We’ll be here every week this offseason discussing keepers and prospects – enjoying the MLB playoffs, the fall foliage, and eventually the Polar Vortex and loss of extremities to frostbite (hard to type with nubs). By the time next March rolls around and we emerge from our hidey-holes, we’ll be well prepared for regular season action with our keeper league teams. I’m admittedly partial to keepers. Currently the only league I’m in that isn’t a keeper is the RCL. Each of the keepers I play in has a different depth and league setting, making each one kind of unique. So while it may be a little lonely around these parts compared to the summer months, I’m really looking forward to talking shop with Razzball nation’s keeper league population.
The plan is to discuss certain players to target, help make keeper decisions between players, and maybe even dabble in some keeper rankings by position. Go ahead and post suggestions for players or topics in the comments. It will help me tailor the posts and make them as helpful as possible. With that, let’s start with some basics that you’ll need to think about if you are joining or returning to a keeper league in 2015…
How many players can be kept?
This is one of the most important factors. The number of players kept can be as few as one or as many as your entire roster. That’s kind of a wide range and it’s what makes ranking and discussing keepers a little tricky. I describe leagues that protect anywhere from 1-12 players as a “keeper” and leagues that protect the majority of their roster as a “dynasty”. Simply put, the fewer players I’m able to protect, the more proven production I’ll want from them. Give me 10 or more players to dance with, and I’m going to be more willing to gamble with my selections.
How long can you keep a player?
It doesn’t do us much good to invest in a lot of prospects and 22-year-old major leaguers not named Mike Trout if we are going to have to throw them back in two years. A lot of leagues let you keep a player for anywhere from three to five years, but there are some that allow you to keep a player for as long as you’d like. The longer the term, the more valuable those really young players can be. Five years gets most players into their primes, but it’s always a bummer to have to throw somebody back just when they start to turn it on at 26 or 27 years old. On the flip side, it’s a pretty miserable feeling to realize you’ve got three years left on a contract for a player that is clearly well past his prime.

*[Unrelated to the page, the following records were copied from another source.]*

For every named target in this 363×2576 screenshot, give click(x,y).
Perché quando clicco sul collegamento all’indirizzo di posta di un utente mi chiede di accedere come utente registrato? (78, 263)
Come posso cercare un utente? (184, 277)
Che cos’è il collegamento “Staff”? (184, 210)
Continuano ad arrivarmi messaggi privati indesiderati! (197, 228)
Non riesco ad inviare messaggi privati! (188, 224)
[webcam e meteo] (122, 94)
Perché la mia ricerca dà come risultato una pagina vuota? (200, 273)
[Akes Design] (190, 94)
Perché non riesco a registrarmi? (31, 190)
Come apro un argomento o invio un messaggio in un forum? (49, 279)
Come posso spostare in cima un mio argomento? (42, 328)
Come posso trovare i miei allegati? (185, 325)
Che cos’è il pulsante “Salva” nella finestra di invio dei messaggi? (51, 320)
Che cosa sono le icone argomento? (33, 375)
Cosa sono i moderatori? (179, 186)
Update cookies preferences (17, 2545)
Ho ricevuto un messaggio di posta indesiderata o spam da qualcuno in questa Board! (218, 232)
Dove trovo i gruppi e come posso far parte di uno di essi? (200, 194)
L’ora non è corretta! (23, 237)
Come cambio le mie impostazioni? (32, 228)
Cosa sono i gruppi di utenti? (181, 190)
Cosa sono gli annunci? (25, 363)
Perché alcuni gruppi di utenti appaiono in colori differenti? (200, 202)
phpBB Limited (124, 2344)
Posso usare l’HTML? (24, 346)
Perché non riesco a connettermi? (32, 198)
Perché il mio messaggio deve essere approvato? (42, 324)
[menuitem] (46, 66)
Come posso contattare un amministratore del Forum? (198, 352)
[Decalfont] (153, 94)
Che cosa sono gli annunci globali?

What is the cost of keeping a player?
Most of the leagues I’ve come across have some sort of cost attached to protecting players. This is where things get really interesting because now we can start to really look at value. Whether it’s a draft pick or some sort of salary inflation, a “better” player might not necessarily be a better keeper when you consider his cost. For example, even after a terrible season riddled with injury, a $1 Wil Myers that you can keep for 5 years with $5 inflation per year could still be a better keeper than a $35 Matt Holliday at the same inflation rate. Value is where it’s at in redrafts, and that’s even more true in keeper formats.
Is there a farm or N/A system for stashing minor leaguers?
If you only keep a couple players or you have to throw players back quickly, prospects might not be worth much to you. But if your league provides some sort of farm or minor league system where prospects can be stashed without penalty, it adds another dimension. Prospects are fun to dream on, but they are rarely a safe bet. Take a look back through the last ten years of top 100 prospect lists when you’ve got nothing to do one day this offseason. Still, prospects are usually cheap to protect in keeper formats and if you hit on one it’s a lot like hitting the lottery. When rebuilding, they can be good pieces to target. When contending, they make fabulous currency. Which brings us to our last item…
Is your team a contender or are you in a full or partial rebuild?
Rebuild doesn’t necessarily mean you have to nuke your whole team. Sometimes a partial rebuild can be just as effective, where you keep a “core” of young players together but make moves around them to prepare for contention down the road. The one thing that is crucial is that you know your team’s real standing. Many times, loading up on prospects in rebuilds that don’t quite pan out while selling off major league talent just puts a team in purgatory. They get stuck in between. Plans are huge in keeper formats. If contending, don’t be squeamish about selling off prospects. If rebuilding, be ready to weather a season or two of growing pains.
At any rate, there’s a lot to discuss when it comes to keeper formats but we’ve got all offseason to do it. I’m sure there are more league setting variations than we can shake a stick at, so make sure you have a good understanding of your league before taking anybody’s keeper rankings as gospel.